Feature Selection and Radiomics Signature Construction:
To determine the discriminative texture features for differentiating HCCs from benign nodules, feature selection was performed. First, feature selection was performed based on reproducibility and redundancy with reference to previous studies [22-24]. The inter-observer reproducibility for each feature extraction was estimated using interclass correlation coefficients (ICC). Texture features with ICC values ≥ 0.80 were identified as highly reproducible features and were remained for further selection. Second, we performed feature selection from the remaining dataset by using the Mann–Whitney U test, and features with a P-value less than 0.05 were maintained.
Based on the aforementioned maintained features, the final feature selection was performed using the least absolute shrinkage and selection operator (LASSO) logistic regression analysis with 10-fold cross-validation based on minimum criteria [25]. The use of the LASSO analysis may cause overfitting and bias; thus, as mentioned in previous studies, we added backward elimination to reduce the number of remaining final features [22, 26]. A formula was created using a linear combination of the final selected features that were weighted by their respective LASSO coefficients.
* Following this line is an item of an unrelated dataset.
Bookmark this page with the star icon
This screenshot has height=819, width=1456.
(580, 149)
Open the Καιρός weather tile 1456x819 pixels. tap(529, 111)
The formula was then applied to calculate a radiomics score for each liver nodule to reflect the probability of HCC. The performance was assessed by receiver-operator characteristic curve (ROC) analysis.
Construction of the Radiomics Nomogram:
With the combination of LI-RADS and radiomics signature, a radiomics nomogram model was constructed by using the multivariate logistic regression analysis, and a nomogram was plotted based on coefficients weighted by the logistic regression analysis. A calibration curve was drawn to appraise the calibration of the radiomics nomogram, accompanied by the Hosmer–Lemeshow test to assess the goodness-of-fit of the nomogram. The performance was assessed using ROC analysis.
Statistical Analysis
All statistical analyses were performed using R software (version 3.5.3, http://www.rproject.org/) and SPSS 16.0 (SPSS Inc., Chicago, IL, USA) software package, and statistical significance was set at P < 0.05. LASSO logistic regression was performed using R statistical software with the "glmnet" package. The nomogram and calibration plots were created using the "rms" package, and the Hosmer–Lemeshow test was conducted using the "generalhoslem" package. Other statistical analyses were performed using SPSS 16.0; inter-reader variability between the two observers for LI-RADS categories was appraised using kappa statistics. The diagnostic performance for each diagnosis model was assessed using ROC analysis. The Mann–Whitney U test and Pearson chi-square test (or Fisher test) were used for continuous and categorical variables, respectively.